We built VibeStudio as a native app (Tauri 2, not Electron) for a reason. The file I/O is real filesystem access through Rust, not sandboxed browser APIs. The process management for run_project uses native OS process spawning. The git integration uses libgit2 bindings. These aren't things you can do well in a browser tab. Tauri's architecture (Rust backend, web frontend) means the app is 5-10x smaller than Electron while being equally capable, shipping on macOS, Windows, and Linux from a single codebase.
CLI Companion
For terminal-native workflows, VibeHub ships a Go CLI:
vibe init my-app # scaffold .vibe/ directory
vibe clone owner/repo # fetch specs from VibeHub
vibe import --repo . # extract vibes from existing codebase using AI
vibe compile # generate code → typecheck → test → validate
vibe check # validate without generating (safe for CI)

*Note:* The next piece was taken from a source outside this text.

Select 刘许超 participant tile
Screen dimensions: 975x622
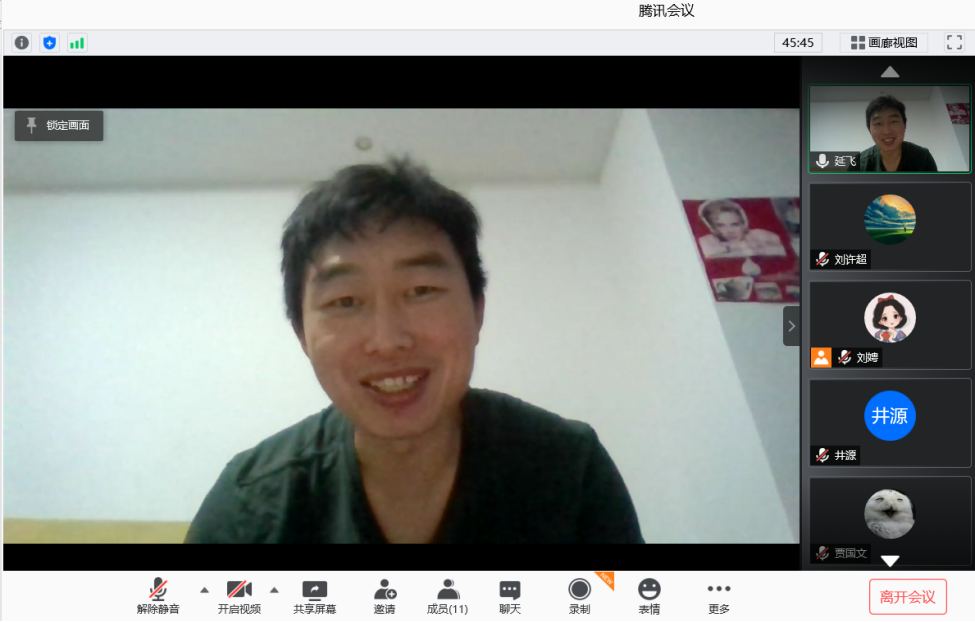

vibe read # print a summary of the project's vibesvibe compile runs the same four-phase pipeline locally: code generation, type checking, tests, and requirement validation. Exit code 1 on failure; "partial" status when the average requirement score falls below 75%.
The Bigger Picture
As the way we interact with code continues to evolve, and as AI handles more of the translation from intent to implementation, the tools we use need to evolve too. VibeStudio is an attempt at what that looks like: a development environment built for the workflow where you describe what you want, and the machine figures out how to build it. The most accessible feature language is human language, and VibeStudio is designed to make working with that language feel native.